Je suis de plus en plus convaincu que si Obama ne se prononce pas maintenant, ce sera la mort de la solution à deux Etats, à jamais.

Les efforts de paix du président Clinton avaient été contrariés par le Premier ministre israélien ; le nouveau président doit faire mieux.

Je n’ai pas souvenir d’une rencontre plus importante entre un ancien président américain et un Premier ministre israélien que celle d’aujourd’hui entre le président Obama et le Premier ministre Benjamin Netanyahu. L’administration Obama aura-t-elle le courage de tenir tête à Netanyahu, ou tous les discours sur le changement vont-ils s’évaporer devant le double crochet concerté de Netanyahu et de l’AIPAC (Comité aux affaires publiques israélo-américaines) ?

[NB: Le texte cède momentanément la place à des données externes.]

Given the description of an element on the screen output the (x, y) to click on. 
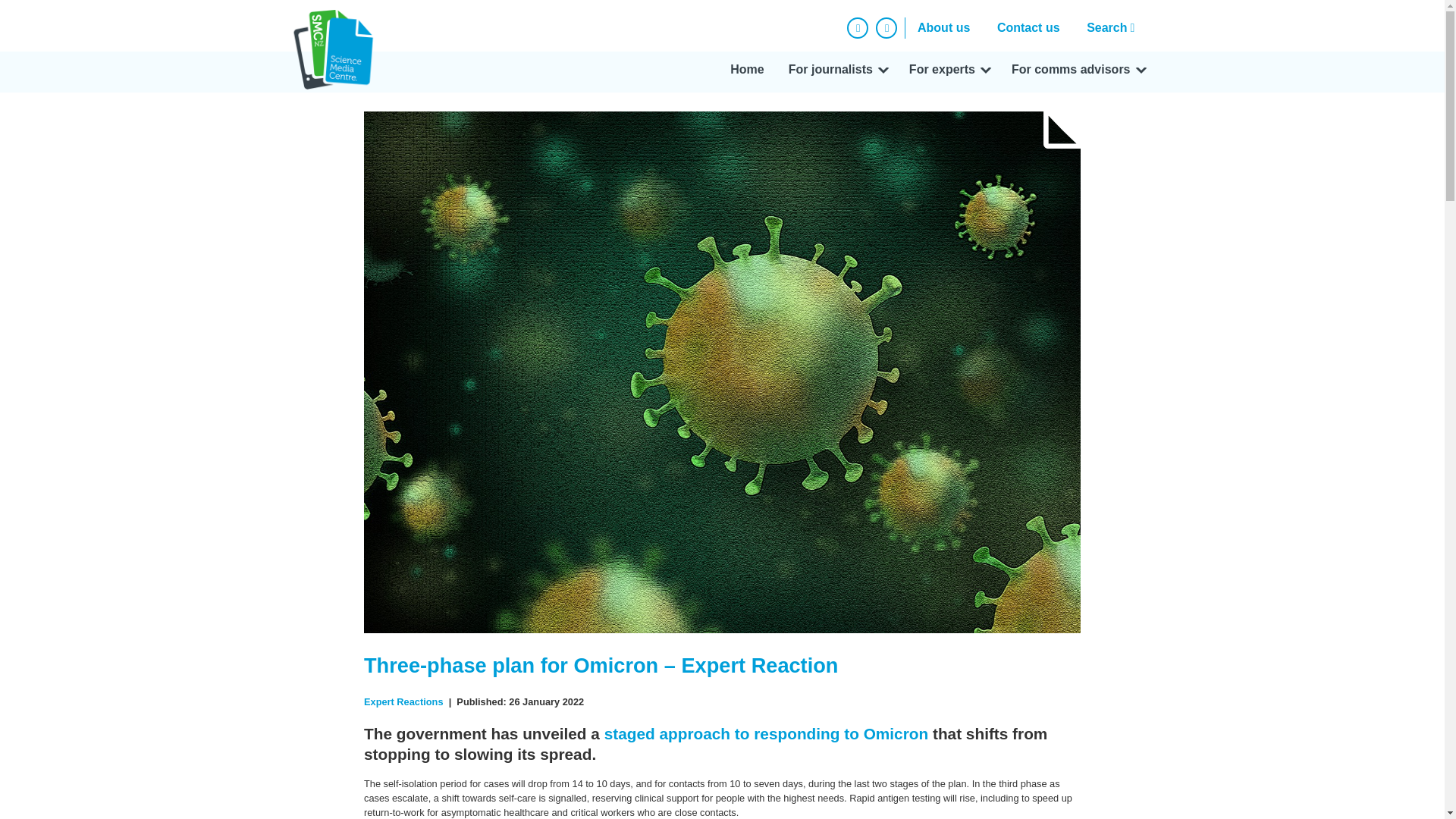
Contact us (1028, 27)
For comms advisors (1076, 71)
About us (943, 27)
Twitter (886, 27)
For journalists (836, 71)
Home (746, 71)
For experts (947, 71)
Facebook (857, 27)
Search (1114, 27)
Given the description of an element on the screen output the (x, y) to click on. 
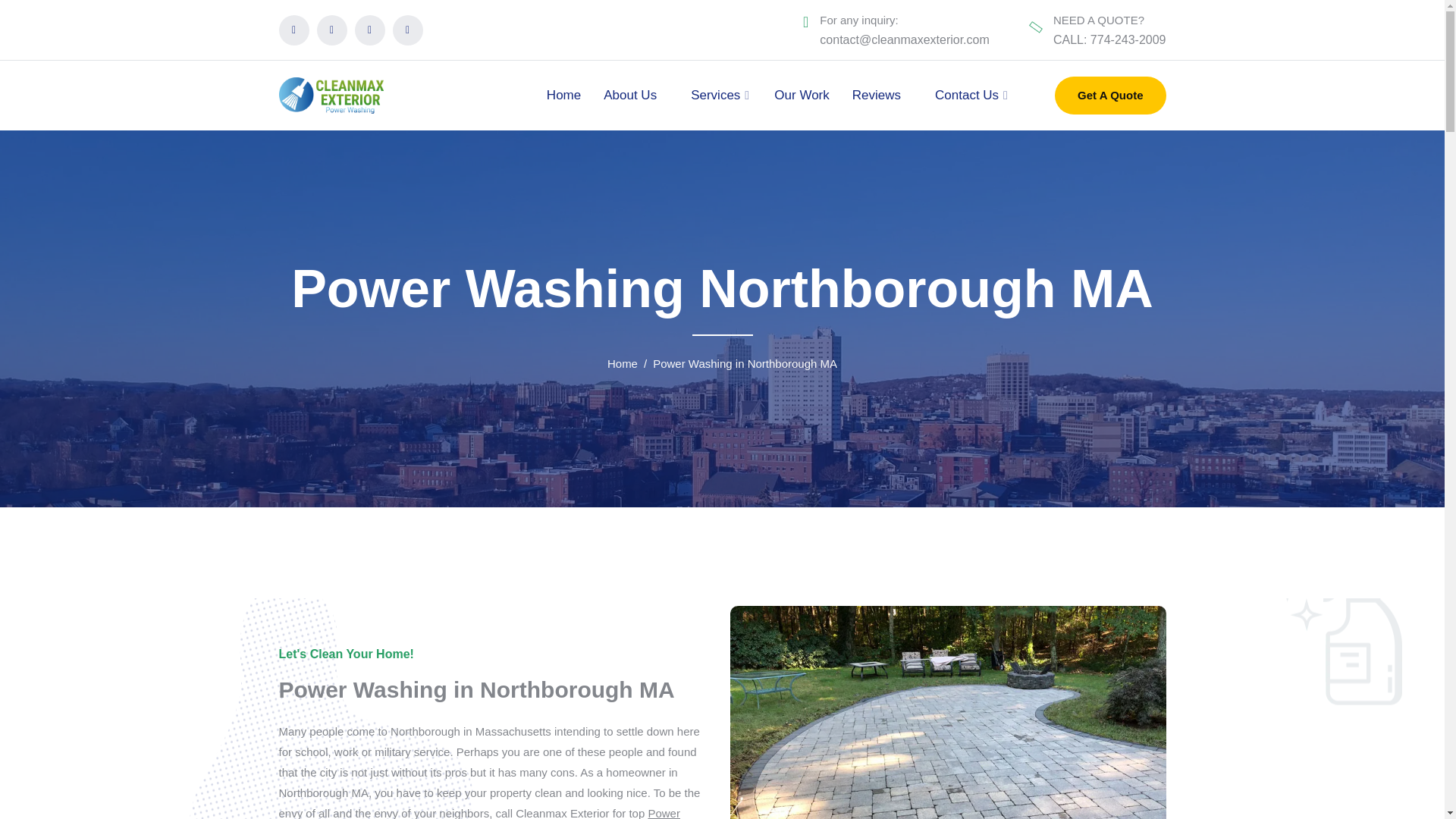
Instagram (370, 30)
Power Washing Northborough MA (479, 812)
Youtube (408, 30)
CleanMax Exterior Power Washing (331, 93)
Power Washing in Northborough MA (477, 689)
Twitter (332, 30)
Home (629, 362)
Contact Us (966, 95)
Get A Quote (1110, 95)
Facebook (293, 30)
Given the description of an element on the screen output the (x, y) to click on. 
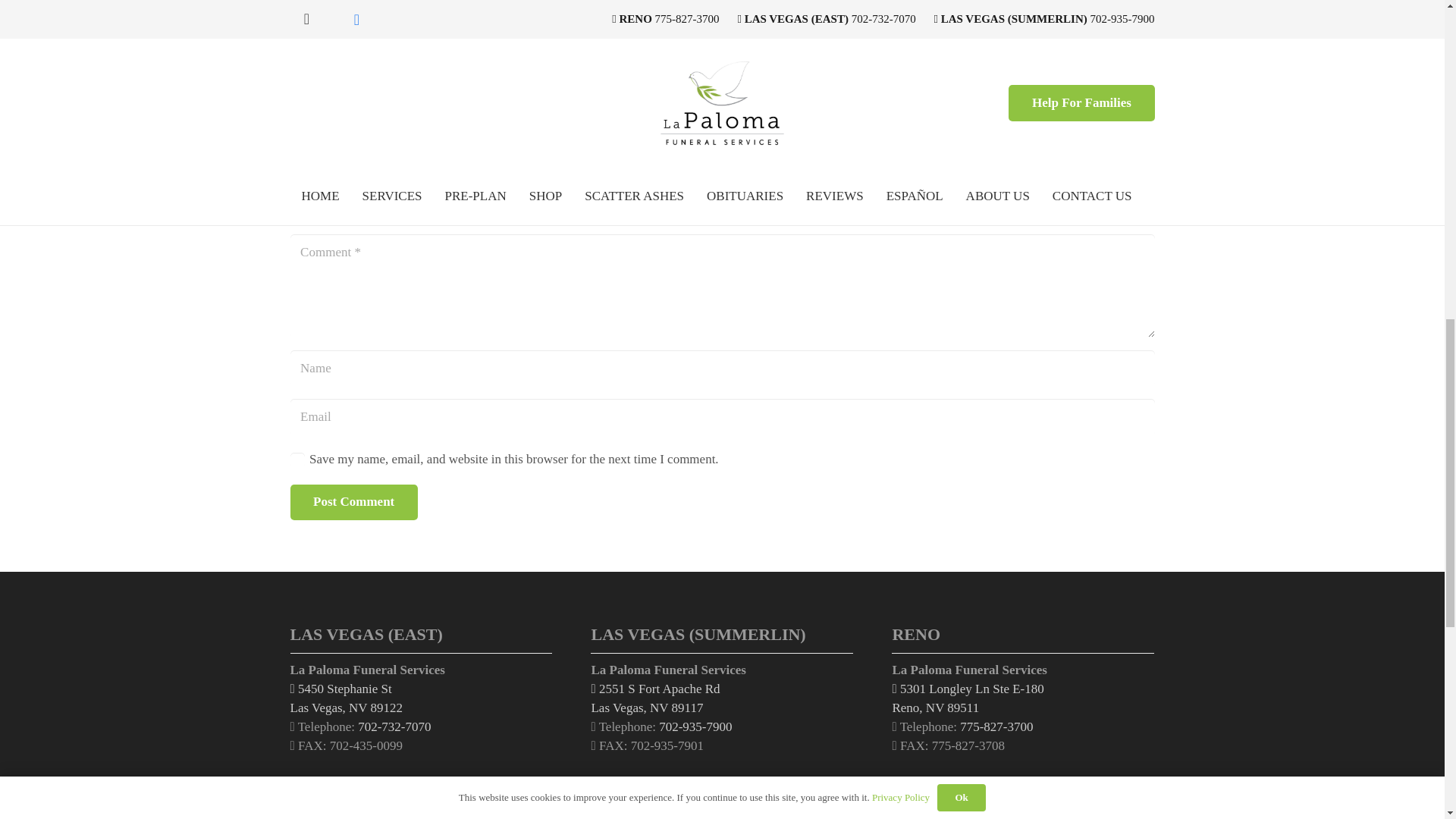
Reply (301, 116)
Back to top (30, 26)
September 21, 2017 12:27 am (346, 697)
702-732-7070 (396, 61)
775-827-3700 (394, 726)
702-935-7900 (655, 697)
Leave new (995, 726)
1 (695, 726)
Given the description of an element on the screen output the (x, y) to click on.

Je suis de plus en plus convaincu que si Obama ne se prononce pas maintenant, ce sera la mort de la solution à deux Etats, à jamais. Une nouvelle embrouille à Washington - après en avoir connu pendant huit années - relèguera Jérusalem, la Cisjordanie et la solution à deux Etats à un expansionnisme israélien qui va submerger les capacités des cartographes à concocter un Etat palestinien viable.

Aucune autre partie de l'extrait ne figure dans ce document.